At Nina’s chilling question, the man’s face turned deathly pale.
As if foreseeing his own fate, he couldn’t answer and trembled with shaking hands, his lips quivering wordlessly.
Nina, who hadn’t expected there to be an administrator bold enough to commit such acts, frowned as she looked around at the silent Healers.
The Healers, knowing they would be drafted into war at any time, would naturally have stubbornly refused.
They had to conserve their healing power as much as possible since they would need to heal not only wounded knights but also their own injuries through self-healing in the extreme conditions of the battlefield.
The Prison Warden would have tried to use food to manipulate the Healers to his will, but the difference in severity between going hungry and losing one’s life was all too clear.
Since most escaped Healers were young people yearning for freedom, he wouldn’t have been able to subdue them with force either.
‘So the Young Healer became the easiest target. Looking at his face, this kid must have refused quite stubbornly.’
The Prison Warden, who couldn’t know exactly when the Knighthood would depart, had clearly beaten the boy yesterday as well.

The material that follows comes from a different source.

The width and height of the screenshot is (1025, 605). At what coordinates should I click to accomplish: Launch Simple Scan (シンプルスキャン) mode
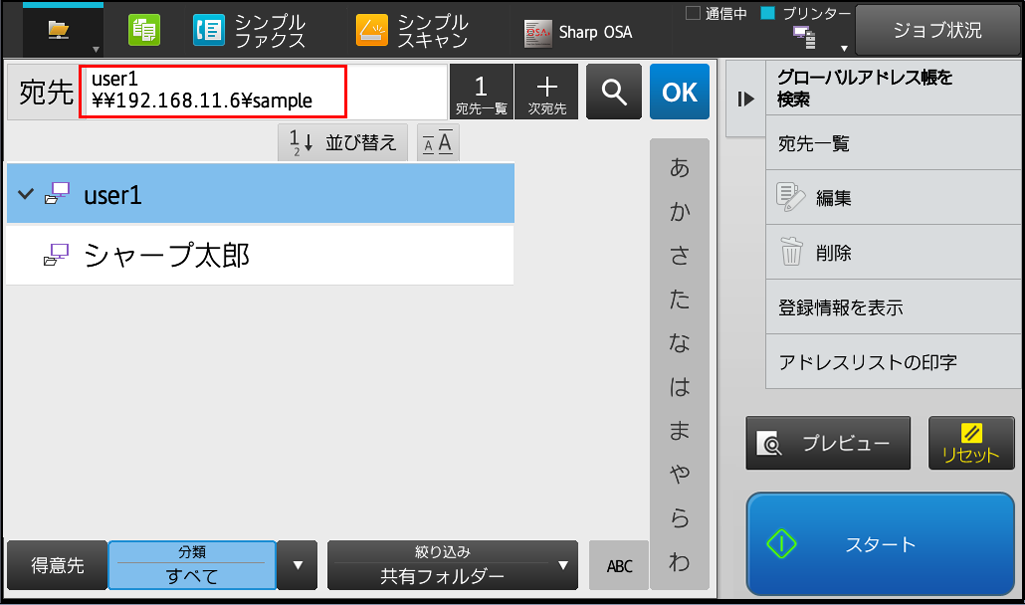[x=412, y=31]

As time passed, the boy, whose pent-up grievances from all he had endured finally burst forth, glared at him with seething anger.
But though everyone was expected to speak up together, there were no further testimonies.
When the other adult Healers kept their mouths tightly shut, the Young Healer burst out in a shrill voice.
“Yesterday too, he took money from Crestin Marquis and forced me to heal his mother!”
The Prison Warden looked at the boy in shock.
He had brought Crestin Marquis’ Mother into the prison, but had deliberately dressed her in shabby clothes and even put a sack over her head so her face couldn’t be seen.
While one might guess her age range from her exposed skin and hands, how could this boy know that the person was Crestin Marquis’ Mother, and that he had received money from him!
He knelt before Nina and rubbed his hands together desperately.
“I-I was wrong, Commander! I was blinded by money and ended up doing something I absolutely shouldn’t have done! Never! Never again will I—”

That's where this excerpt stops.